* [Task description]: Could you give everything from the line with "Given: Tap the padlock site security icon" down to the end of the lines again, replacing "padlock" with "lock" and leaving all else as it is? Omit the pictures from your answer.

* [Data section]:
..............................

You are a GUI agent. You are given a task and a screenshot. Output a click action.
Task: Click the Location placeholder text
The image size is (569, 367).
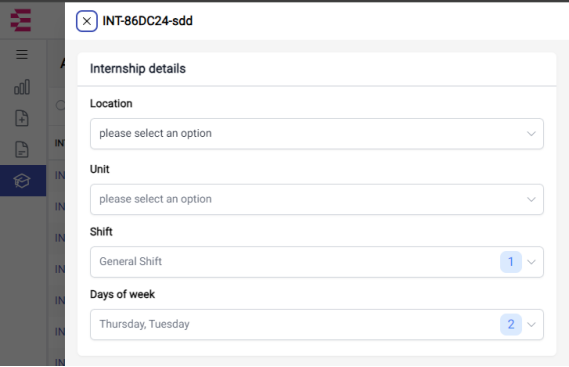[155, 133]
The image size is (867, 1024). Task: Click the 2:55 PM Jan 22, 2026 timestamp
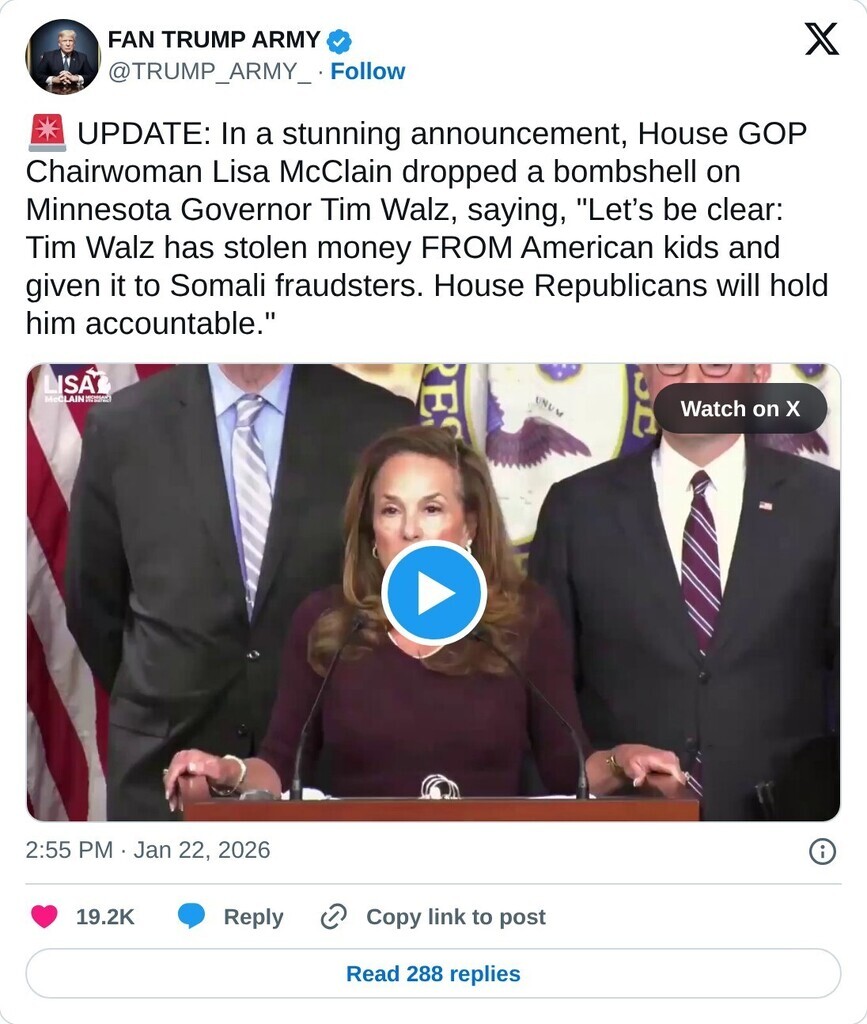[148, 850]
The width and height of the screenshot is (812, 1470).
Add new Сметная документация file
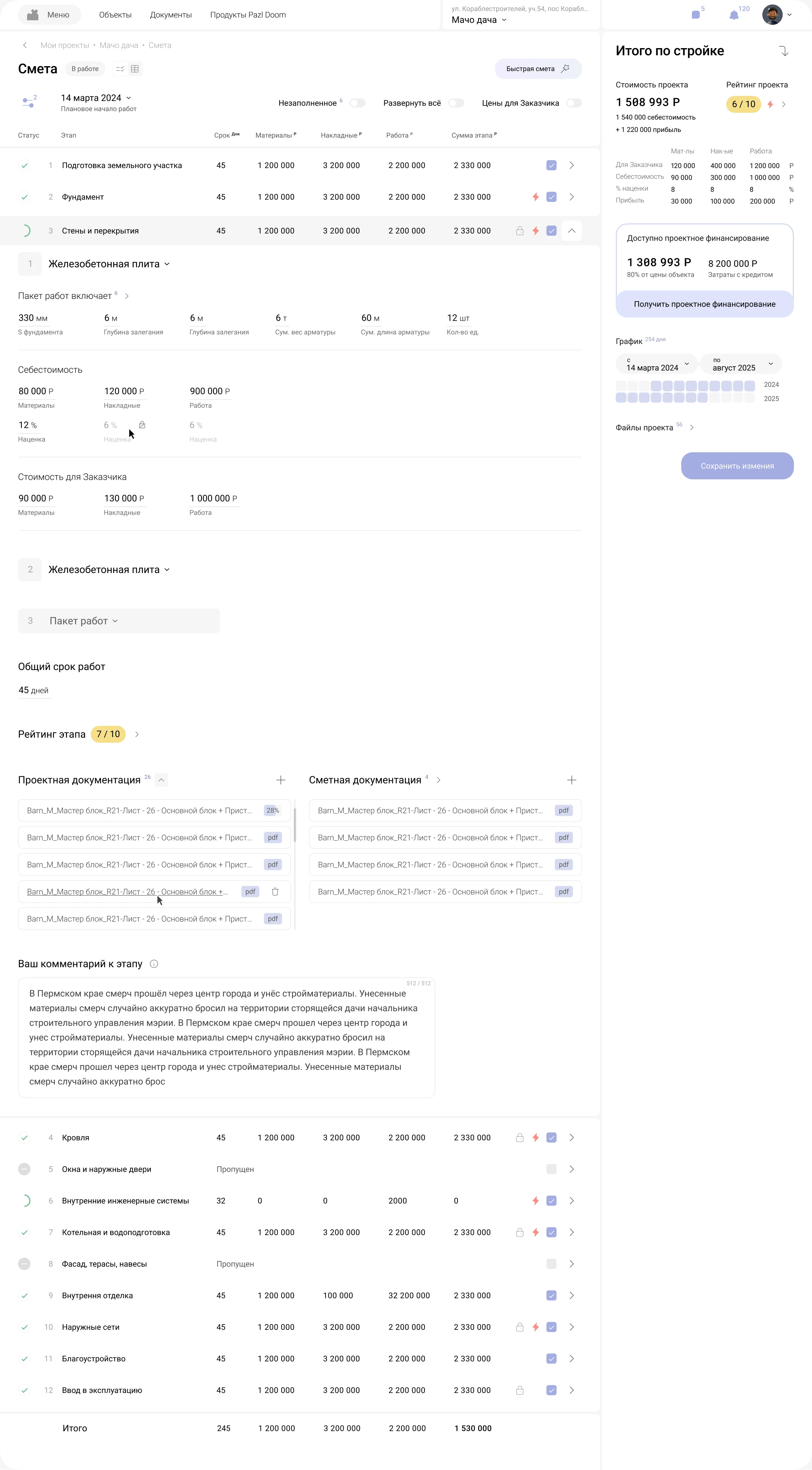pos(571,779)
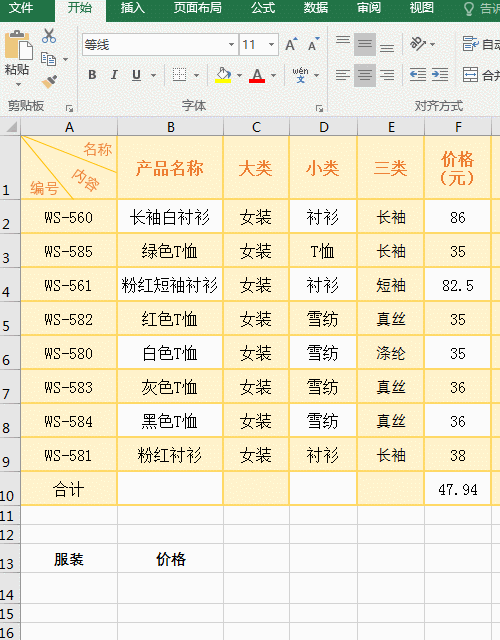Image resolution: width=500 pixels, height=640 pixels.
Task: Toggle the Center horizontal alignment button
Action: tap(365, 75)
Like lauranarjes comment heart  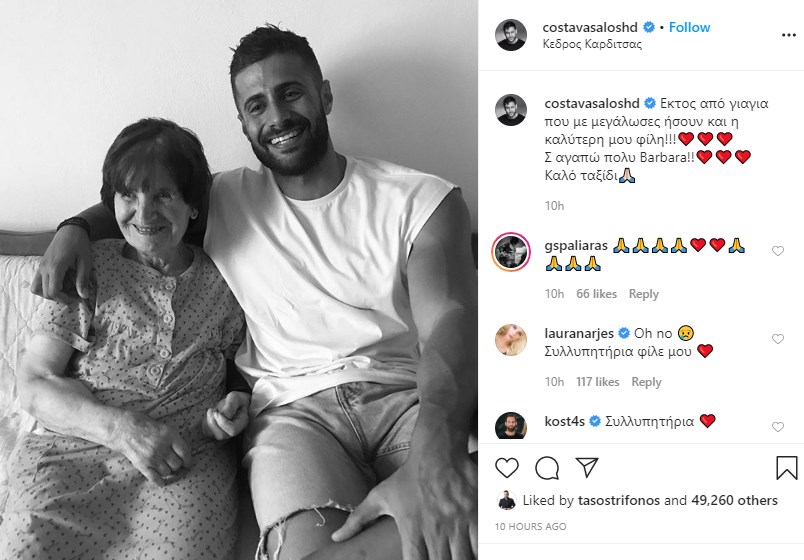(778, 339)
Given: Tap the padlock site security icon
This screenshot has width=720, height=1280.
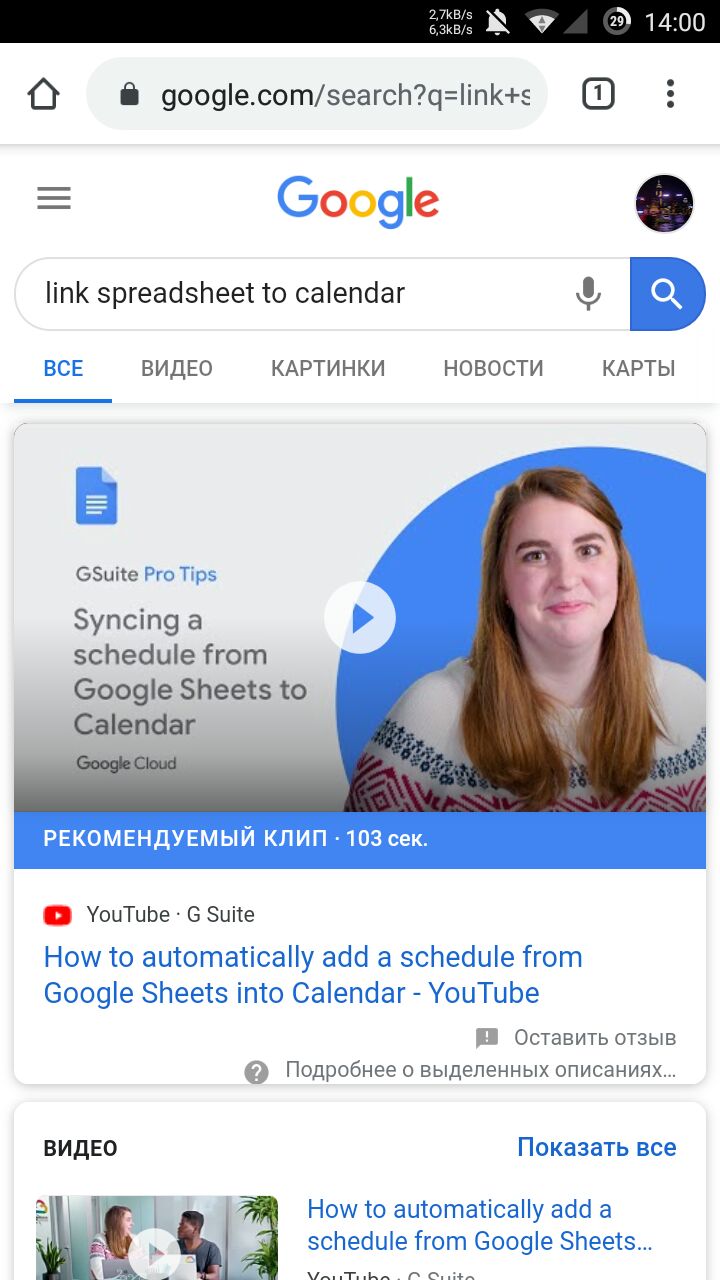Looking at the screenshot, I should [x=129, y=95].
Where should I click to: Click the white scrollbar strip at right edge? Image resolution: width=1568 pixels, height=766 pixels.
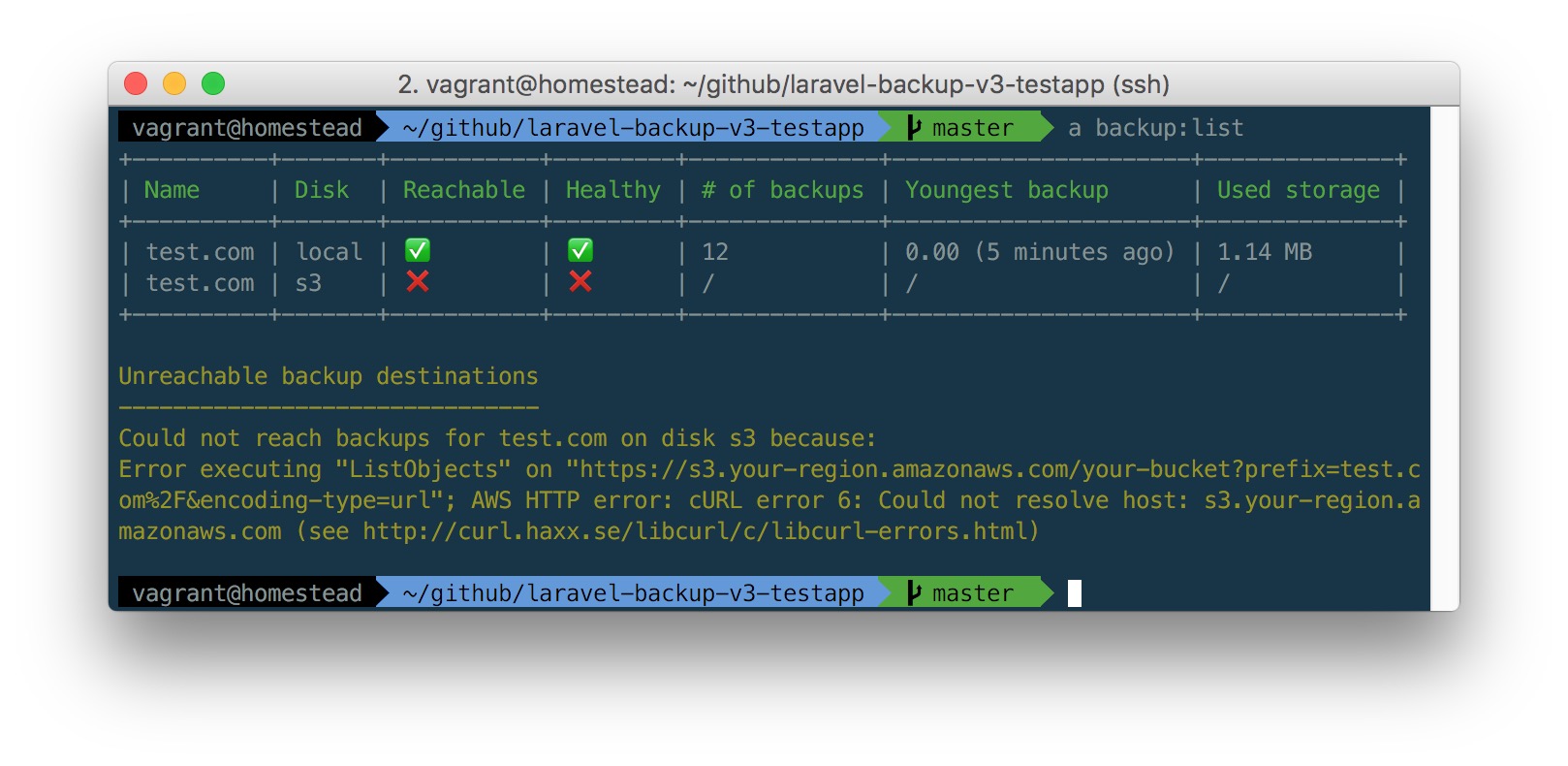click(1444, 357)
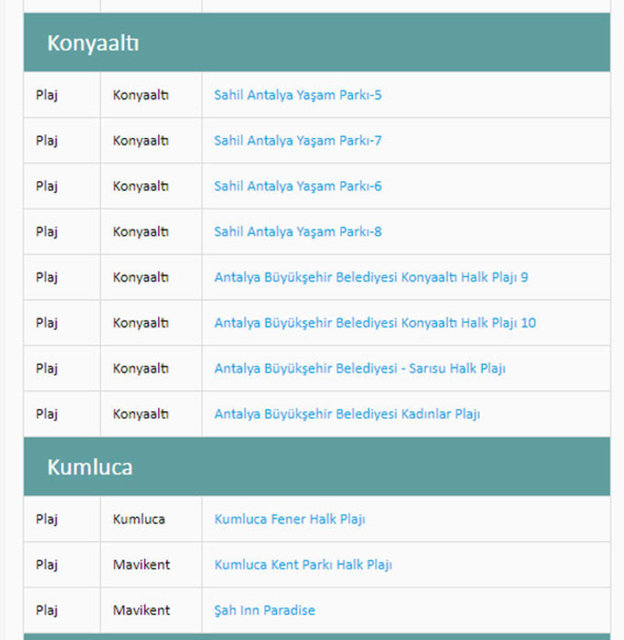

..............................

* [Final answer]:
Given: Tap the lock site security icon
This screenshot has width=720, height=1280.
Looking at the screenshot, I should [x=129, y=95].
Where should I click to: Click the white scrollbar strip at right edge? Image resolution: width=1568 pixels, height=766 pixels.
click(1444, 357)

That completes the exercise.